SOURCE DOCUMENT:
§

# Rear valance off R-line beetle



## 2012BeetleT (Oct 8, 2012)

Has anyone put the r-line rear valance on their non-r-line beetle? I ordered one last week, and they're back order for a couple weeks...can't wait. If anyone has one on their car, what do you guys think? Any pics?


----------



## 12TURBO (Jul 29, 2012)

How much was the part? I was thinking of modding this valance by blocking off the out side cut outs and add a center opening like in the Golf R or Porsche Cayman S.


----------



## 2012BeetleT (Oct 8, 2012)

It was $270 at my local dealer. Too bad I have to wait another week or so lol. 
Part Number: 5C0071611B GRU


----------



## frago23 (May 5, 2014)

Mine is at the paint shop!!!! 
I've decided to go from plastic to gloss black finish
Normally it will be ready next tuesday and will post some pics for you if you want to...


----------



## 12TURBO (Jul 29, 2012)

frago23 said:


> Mine is at the paint shop!!!!
> I've decided to go from plastic to gloss black finish
> Normally it will be ready next tuesday and will post some pics for you if you want to...



Yeah, some pictures would be great. Could you do some close ups aroumd the exhaust cut-outs because I am thinking about blocking these and modding in a center opening. Good luck with your project.


----------



## 2012BeetleT (Oct 8, 2012)

Yeah definitely some pics would be awesome!! How long did to take you to get the part from the dealer?


----------



## frago23 (May 5, 2014)

More than a month cause out of stock..
So you can imagine how excited I am


----------



## frago23 (May 5, 2014)

12TURBO said:


> Yeah, some pictures would be great. Could you do some close ups aroumd the exhaust cut-outs because I am thinking about blocking these and modding in a center opening. Good luck with your project.


So you going to modify the exhaust? Like golf R one?


----------



## 2012BeetleT (Oct 8, 2012)

Damn. That's a long time. They quoted me 2-3 weeks...counting down the days.


----------



## frago23 (May 5, 2014)

Mine told me the same but it tooks definitely longer than that!!! But i totally understand you ,)


----------



## 2012BeetleT (Oct 8, 2012)

Well, I'm crossing my fingers sooner then later haha. How much was yours?


----------



## frago23 (May 5, 2014)

About 350 € including painting! And yours?


----------



## 2012BeetleT (Oct 8, 2012)

$270 not painted


----------



## 12TURBO (Jul 29, 2012)

frago23 said:


> So you going to modify the exhaust? Like golf R one?


Yes, or a maybe closer together like on Porsche Cayman S.


----------



## 12TURBO (Jul 29, 2012)

§

DIRECTIONS FOR THIS TASK:
Rewrite the section of the Beetle valance thread that begins with "How much was the" and ends with "week or so lol.", substituting "parts supplier" for "dealer". Rely only on the Beetle valance thread to complete this.

SUPPLIED DATA:
§

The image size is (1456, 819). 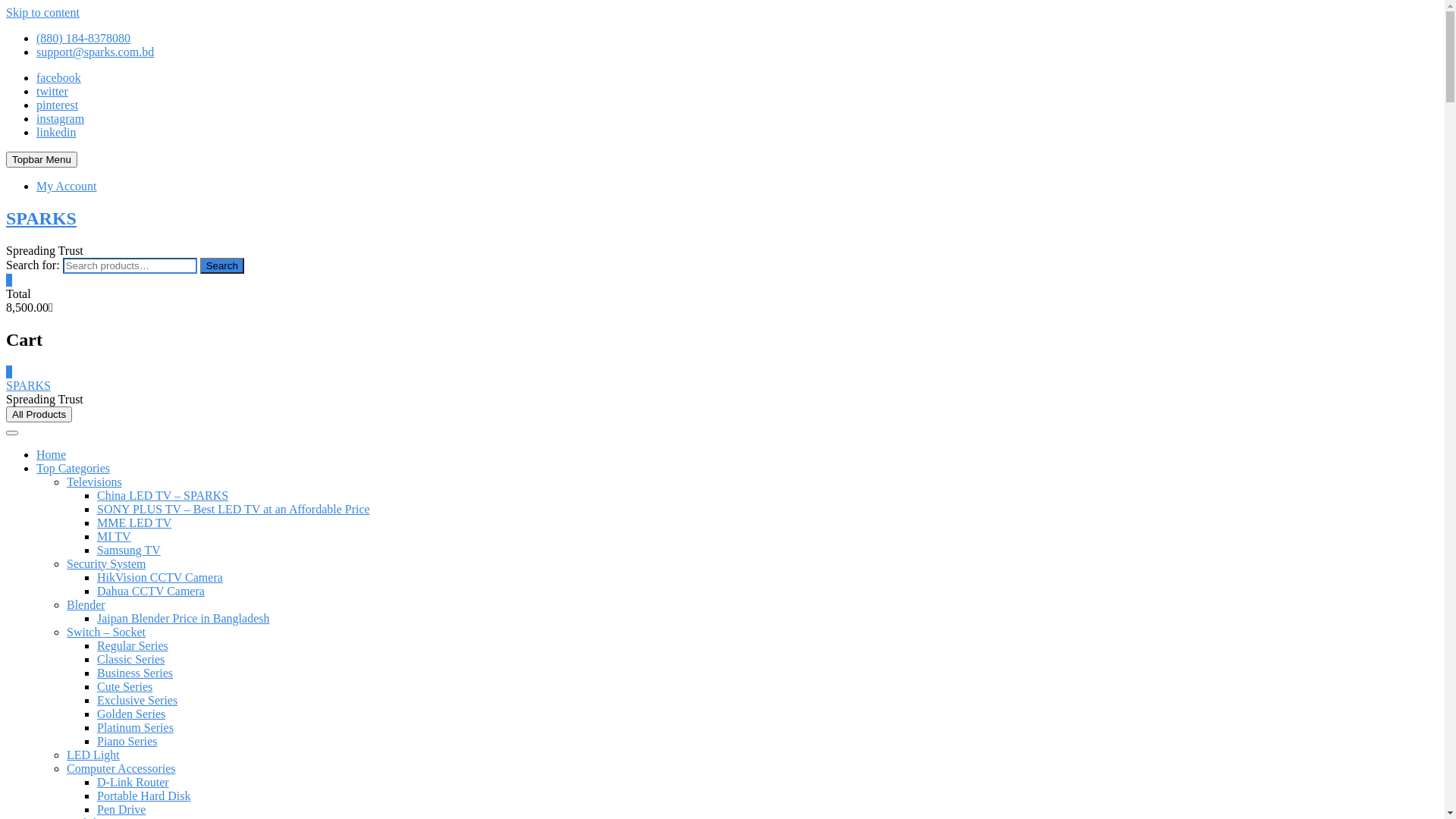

§

RESULT OF THE EXERCISE:
How much was the part? I was thinking of modding this valance by blocking off the out side cut outs and add a center opening like in the Golf R or Porsche Cayman S.


----------



## 2012BeetleT (Oct 8, 2012)

It was $270 at my local parts supplier. Too bad I have to wait another week or so lol.